Hoje, 75 anos depois, a Pampulha tem história, significados e simbolismos que a projetam, junto com Belo Horizonte, internacionalmente. Em articulação com a moldura natural da lagoa, Oscar Niemeyer implantou patrimônio excepcional, berço e marco da arquitetura modernista brasileira, e que encontrará expressão maior em Brasília, novamente pela ação futurista de Juscelino. Nos nossos dias, com sua clara vocação turística e cultural, com o título de Patrimônio Cultural da
Humanidade, da Unesco, a Pampulha é o sonho de Juscelino a que Niemeyer deu vida e expressão.
Inscrita na lista das excepcionais criações humanas, assim como Ouro Preto, Diamantina e o conjunto escultórico de Congonhas, dignas da proteção internacional pela singularidade e exemplaridade de seu patrimônio, atributos que lhe conferem a distinção de marco e referência, a Pampulha deve estar apta a cumprir uma nova trajetória, com o novo título e os investimentos comprometidos para a concessão do título.
É o próprio Niemeyer, arquiteto do IPHAN, que remete à Minas setecentista , em especial a Vila Rica, os referenciais de sua arquitetura, como o fizeram os modernistas que, sob a liderança de Mário Andrade, na famosa visita a Ouro Preto na Semana Santa de 1924, descobrem, “perdida entre montanhas”, uma cidade preservada, cidade-museu, irrequieta e irredentista, berço de poetas, heróis e mártires, cívica e cultural”. Mas com identidade própria. Lá também o movimento republicano buscou inspiração ideológica para superação da monarquia e encontrou os inconfidentes e Tiradentes. E será na Vila Rica que os modernistas descobrem as raízes de uma cultura original brasileira, no cinzel e nas curvas de Aleijadinho e na riqueza do surto artístico do Século XVIII.
Juscelino e Niemeyer se encontram na Pampulha e nos sentimentos profundos de autonomia e modernidade, de recusa da arquitetura convencional e funcionalista.

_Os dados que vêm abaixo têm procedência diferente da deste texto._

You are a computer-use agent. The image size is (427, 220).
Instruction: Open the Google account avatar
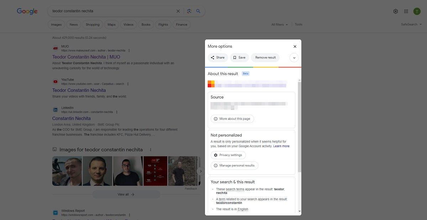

E que contrastará com a linha reta do positivismo de Aarão Reis, que “se impõe sobre os relevos e as ondulações do seu sítio natural”. Niemeyer retoma, nas curvas que já se libertara, no Século Dezoito, do traçado retilíneo jesuítico das primeiras matrizes mineiras, em particular de ouro Preto, conforme ele revela em vários textos, uma aproximação com a natureza, a integração com o paisagismo, a lagoa, contidas na visão futurística de Juscelino.
“É à Pampulha, diz Niemeyer, que devemos o início da nossa arquitetura, voltada para a forma livre e criadora que até hoje a caracteriza”. Nos pilotis, balanços, lajes, nos vãos, na arquitetura escultórica, no Museu, se expressa o novo estilo. Portinari, Ceschiatti, Zamoisk, Paulo Werneck e Burle Marx, ampliam a excepcionalidade dos monumentos. Salvemos a Pampulha e seu título, que atraem turistas de todo o mundo que visitam também as cidades históricas de Minas.